Pixel coordinate grounding data:
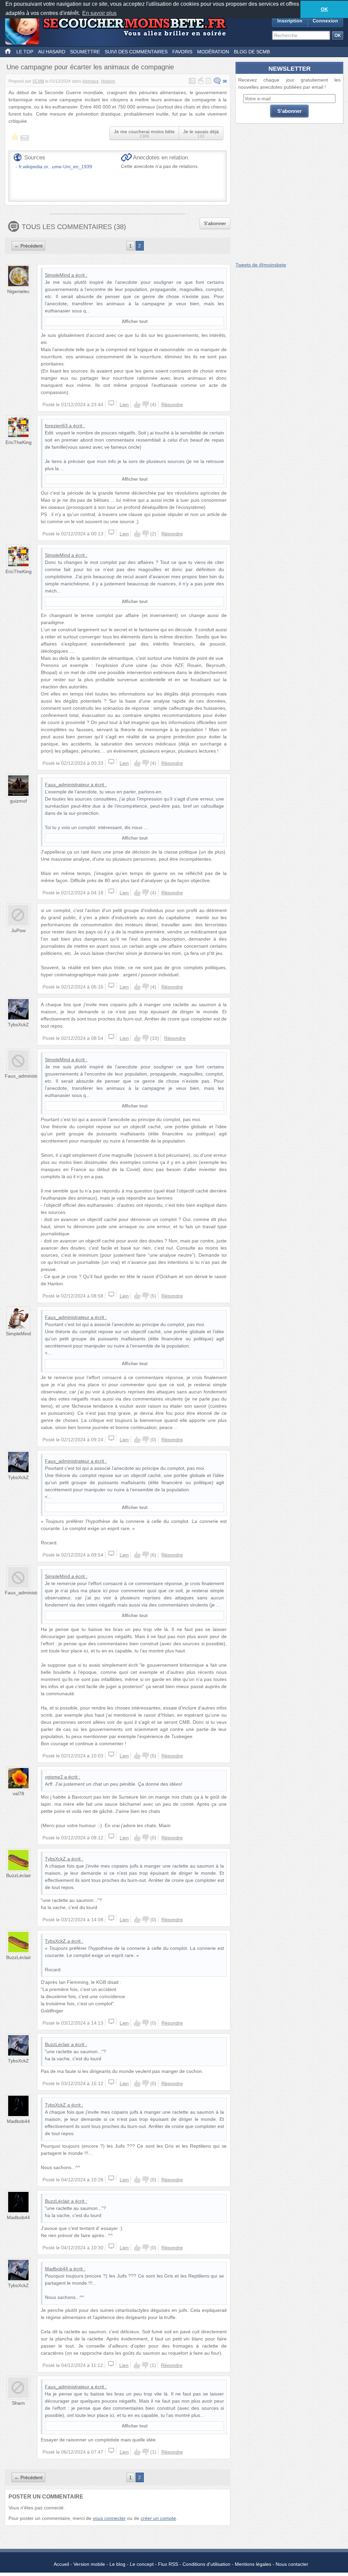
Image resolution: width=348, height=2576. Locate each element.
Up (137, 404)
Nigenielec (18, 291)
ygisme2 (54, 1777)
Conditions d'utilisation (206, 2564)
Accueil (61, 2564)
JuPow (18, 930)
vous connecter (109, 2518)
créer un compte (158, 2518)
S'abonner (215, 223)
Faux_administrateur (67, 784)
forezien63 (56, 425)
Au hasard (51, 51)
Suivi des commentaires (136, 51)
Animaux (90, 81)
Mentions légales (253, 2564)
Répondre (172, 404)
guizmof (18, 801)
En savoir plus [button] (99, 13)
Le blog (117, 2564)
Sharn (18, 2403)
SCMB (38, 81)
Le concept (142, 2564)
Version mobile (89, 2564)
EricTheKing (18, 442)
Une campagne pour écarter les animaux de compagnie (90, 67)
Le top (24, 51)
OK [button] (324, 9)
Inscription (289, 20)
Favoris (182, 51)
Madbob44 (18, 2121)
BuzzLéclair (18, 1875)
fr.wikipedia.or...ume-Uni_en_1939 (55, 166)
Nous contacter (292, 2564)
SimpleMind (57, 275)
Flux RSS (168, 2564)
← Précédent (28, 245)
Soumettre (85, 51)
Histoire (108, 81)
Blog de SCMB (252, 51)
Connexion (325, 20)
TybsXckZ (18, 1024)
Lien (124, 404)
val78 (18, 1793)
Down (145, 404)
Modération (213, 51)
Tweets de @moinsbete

### Exercise goal
Lines from the one containing "Version mobile (89, 2564)" through the last line of the records, both included, are the only ones to print, each exactly as it is.

### Task output
Version mobile (89, 2564)
EricTheKing (18, 442)
Une campagne pour écarter les animaux de compagnie (90, 67)
Le top (24, 51)
OK [button] (324, 9)
Inscription (289, 20)
Favoris (182, 51)
Madbob44 (18, 2121)
BuzzLéclair (18, 1875)
fr.wikipedia.or...ume-Uni_en_1939 (55, 166)
Nous contacter (292, 2564)
SimpleMind (57, 275)
Flux RSS (168, 2564)
← Précédent (28, 245)
Soumettre (85, 51)
Histoire (108, 81)
Blog de SCMB (252, 51)
Connexion (325, 20)
TybsXckZ (18, 1024)
Lien (124, 404)
val78 (18, 1793)
Down (145, 404)
Modération (213, 51)
Tweets de @moinsbete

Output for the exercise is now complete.